Supplied entries ▸

"""

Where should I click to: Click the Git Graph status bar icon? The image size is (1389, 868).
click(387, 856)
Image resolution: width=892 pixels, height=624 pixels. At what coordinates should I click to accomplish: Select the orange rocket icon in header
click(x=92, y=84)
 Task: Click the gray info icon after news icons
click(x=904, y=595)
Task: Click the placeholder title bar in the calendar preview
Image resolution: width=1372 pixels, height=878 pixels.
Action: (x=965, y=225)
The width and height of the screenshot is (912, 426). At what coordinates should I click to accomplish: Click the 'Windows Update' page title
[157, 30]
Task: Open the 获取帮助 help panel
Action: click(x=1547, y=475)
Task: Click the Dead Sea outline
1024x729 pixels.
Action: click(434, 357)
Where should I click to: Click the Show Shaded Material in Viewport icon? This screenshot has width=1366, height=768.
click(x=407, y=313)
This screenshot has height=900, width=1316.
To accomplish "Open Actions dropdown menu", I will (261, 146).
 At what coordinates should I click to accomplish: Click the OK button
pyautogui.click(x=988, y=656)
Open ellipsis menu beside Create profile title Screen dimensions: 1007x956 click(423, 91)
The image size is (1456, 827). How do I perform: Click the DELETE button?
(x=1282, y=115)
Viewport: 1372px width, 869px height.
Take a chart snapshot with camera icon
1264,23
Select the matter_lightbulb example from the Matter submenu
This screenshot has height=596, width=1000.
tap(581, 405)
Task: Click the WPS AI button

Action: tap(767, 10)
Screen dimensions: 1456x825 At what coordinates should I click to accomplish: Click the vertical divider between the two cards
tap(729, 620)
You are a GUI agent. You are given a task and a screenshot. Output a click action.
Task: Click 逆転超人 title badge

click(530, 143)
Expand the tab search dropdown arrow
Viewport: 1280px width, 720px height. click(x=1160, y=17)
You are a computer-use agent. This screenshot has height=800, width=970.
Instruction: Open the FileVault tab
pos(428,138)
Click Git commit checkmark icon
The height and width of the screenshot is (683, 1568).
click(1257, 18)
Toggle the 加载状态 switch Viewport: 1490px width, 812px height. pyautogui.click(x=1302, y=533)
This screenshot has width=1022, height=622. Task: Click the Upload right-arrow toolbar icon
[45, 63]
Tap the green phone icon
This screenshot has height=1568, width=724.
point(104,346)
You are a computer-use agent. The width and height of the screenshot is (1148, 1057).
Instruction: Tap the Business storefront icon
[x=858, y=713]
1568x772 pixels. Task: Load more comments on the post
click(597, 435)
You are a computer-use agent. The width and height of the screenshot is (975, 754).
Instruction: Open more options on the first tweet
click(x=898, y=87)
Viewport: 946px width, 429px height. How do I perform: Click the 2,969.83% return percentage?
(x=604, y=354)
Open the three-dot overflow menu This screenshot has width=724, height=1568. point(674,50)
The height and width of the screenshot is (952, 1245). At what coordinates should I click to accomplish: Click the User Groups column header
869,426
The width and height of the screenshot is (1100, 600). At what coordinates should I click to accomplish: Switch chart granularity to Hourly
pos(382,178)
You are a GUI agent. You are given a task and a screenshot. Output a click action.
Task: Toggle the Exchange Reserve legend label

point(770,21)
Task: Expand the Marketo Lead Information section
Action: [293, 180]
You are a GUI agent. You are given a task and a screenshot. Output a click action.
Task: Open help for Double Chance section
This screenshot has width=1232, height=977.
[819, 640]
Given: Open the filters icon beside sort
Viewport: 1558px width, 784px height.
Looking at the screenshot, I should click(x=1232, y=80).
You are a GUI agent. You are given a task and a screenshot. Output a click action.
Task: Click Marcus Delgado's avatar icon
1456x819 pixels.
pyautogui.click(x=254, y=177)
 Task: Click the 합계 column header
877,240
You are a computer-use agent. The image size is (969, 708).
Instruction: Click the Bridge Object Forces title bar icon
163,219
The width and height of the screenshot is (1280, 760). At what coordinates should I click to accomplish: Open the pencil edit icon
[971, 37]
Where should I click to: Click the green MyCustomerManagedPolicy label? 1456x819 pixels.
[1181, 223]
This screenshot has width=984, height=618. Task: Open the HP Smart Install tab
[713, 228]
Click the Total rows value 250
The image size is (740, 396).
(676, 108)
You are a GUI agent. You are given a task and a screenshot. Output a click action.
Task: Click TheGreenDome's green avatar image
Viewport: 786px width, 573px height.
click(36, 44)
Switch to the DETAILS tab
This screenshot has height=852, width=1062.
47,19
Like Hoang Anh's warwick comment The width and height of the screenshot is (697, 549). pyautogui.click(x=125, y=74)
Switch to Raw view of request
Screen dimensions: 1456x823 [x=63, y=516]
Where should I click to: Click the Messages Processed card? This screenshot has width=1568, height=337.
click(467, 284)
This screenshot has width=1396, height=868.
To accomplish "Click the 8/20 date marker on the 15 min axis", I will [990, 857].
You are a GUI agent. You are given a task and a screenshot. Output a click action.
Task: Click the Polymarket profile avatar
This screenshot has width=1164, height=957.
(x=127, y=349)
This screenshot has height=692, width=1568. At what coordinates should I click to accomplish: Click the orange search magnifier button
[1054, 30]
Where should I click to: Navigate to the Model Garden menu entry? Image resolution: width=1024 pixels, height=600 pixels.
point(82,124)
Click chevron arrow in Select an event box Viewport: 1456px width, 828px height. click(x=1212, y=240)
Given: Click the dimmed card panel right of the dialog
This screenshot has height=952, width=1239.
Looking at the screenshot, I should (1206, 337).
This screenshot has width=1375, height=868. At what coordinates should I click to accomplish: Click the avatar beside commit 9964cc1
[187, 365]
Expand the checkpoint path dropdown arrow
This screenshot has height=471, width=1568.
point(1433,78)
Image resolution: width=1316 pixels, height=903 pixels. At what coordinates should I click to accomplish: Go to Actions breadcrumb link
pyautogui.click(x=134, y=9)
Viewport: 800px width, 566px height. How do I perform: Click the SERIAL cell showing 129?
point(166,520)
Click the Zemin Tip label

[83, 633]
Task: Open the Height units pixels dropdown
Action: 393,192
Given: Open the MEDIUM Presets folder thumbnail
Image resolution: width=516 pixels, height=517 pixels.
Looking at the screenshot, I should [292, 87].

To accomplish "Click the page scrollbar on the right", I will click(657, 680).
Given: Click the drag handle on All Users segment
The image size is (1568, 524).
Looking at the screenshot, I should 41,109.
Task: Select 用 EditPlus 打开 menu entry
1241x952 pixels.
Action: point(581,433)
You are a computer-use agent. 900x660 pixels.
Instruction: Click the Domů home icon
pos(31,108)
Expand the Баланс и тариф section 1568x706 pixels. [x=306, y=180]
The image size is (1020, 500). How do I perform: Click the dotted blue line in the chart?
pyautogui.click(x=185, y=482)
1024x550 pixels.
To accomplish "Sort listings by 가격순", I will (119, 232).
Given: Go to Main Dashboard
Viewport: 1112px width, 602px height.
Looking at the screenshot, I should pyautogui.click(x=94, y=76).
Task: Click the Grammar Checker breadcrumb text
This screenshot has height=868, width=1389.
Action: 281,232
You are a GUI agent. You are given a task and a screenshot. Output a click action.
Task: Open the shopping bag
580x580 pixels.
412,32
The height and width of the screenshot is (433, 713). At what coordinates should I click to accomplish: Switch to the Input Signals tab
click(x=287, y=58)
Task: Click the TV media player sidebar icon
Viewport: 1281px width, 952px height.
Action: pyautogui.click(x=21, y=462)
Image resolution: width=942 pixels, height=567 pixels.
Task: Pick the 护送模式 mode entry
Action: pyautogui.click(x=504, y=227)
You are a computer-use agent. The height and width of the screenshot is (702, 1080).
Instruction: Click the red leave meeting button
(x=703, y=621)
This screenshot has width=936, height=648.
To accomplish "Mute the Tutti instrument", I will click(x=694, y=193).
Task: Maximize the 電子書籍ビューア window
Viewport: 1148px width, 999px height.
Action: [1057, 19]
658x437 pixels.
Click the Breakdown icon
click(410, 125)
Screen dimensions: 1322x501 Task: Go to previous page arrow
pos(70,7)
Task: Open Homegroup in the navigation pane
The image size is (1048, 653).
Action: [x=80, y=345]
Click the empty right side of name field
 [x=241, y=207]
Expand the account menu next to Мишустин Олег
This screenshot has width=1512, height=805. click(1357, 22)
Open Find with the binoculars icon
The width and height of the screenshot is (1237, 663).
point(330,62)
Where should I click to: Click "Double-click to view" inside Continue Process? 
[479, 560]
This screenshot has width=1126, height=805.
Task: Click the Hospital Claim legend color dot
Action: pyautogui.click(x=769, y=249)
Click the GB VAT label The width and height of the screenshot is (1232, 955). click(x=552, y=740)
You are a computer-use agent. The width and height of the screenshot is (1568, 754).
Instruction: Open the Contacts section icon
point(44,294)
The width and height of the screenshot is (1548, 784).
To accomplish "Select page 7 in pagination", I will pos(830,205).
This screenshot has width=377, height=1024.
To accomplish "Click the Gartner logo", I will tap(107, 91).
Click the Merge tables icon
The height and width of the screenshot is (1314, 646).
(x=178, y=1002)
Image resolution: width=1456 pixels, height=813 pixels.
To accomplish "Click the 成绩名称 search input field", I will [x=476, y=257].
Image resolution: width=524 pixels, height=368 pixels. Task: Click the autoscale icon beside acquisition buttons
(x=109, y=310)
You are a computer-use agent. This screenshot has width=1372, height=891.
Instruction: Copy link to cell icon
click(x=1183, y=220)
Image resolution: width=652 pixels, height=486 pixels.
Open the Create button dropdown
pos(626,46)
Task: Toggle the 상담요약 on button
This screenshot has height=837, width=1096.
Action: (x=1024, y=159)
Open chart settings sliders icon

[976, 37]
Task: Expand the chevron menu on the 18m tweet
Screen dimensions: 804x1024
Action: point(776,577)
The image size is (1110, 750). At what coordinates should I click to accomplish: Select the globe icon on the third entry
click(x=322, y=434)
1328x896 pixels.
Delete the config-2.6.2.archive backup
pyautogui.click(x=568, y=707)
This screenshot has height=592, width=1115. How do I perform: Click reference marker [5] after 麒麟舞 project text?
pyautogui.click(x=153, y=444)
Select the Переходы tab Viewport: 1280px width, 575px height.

"""

Task to carry out ▸
Reproduce the records verbatim, from their first line through the line containing "Action: (x=965, y=225)", inclusive.

Written reply ▸
Where should I click to: Click the Git Graph status bar icon? The image size is (1389, 868).
click(387, 856)
Image resolution: width=892 pixels, height=624 pixels. At what coordinates should I click to accomplish: Select the orange rocket icon in header
click(x=92, y=84)
 Task: Click the gray info icon after news icons
click(x=904, y=595)
Task: Click the placeholder title bar in the calendar preview
Image resolution: width=1372 pixels, height=878 pixels.
Action: (x=965, y=225)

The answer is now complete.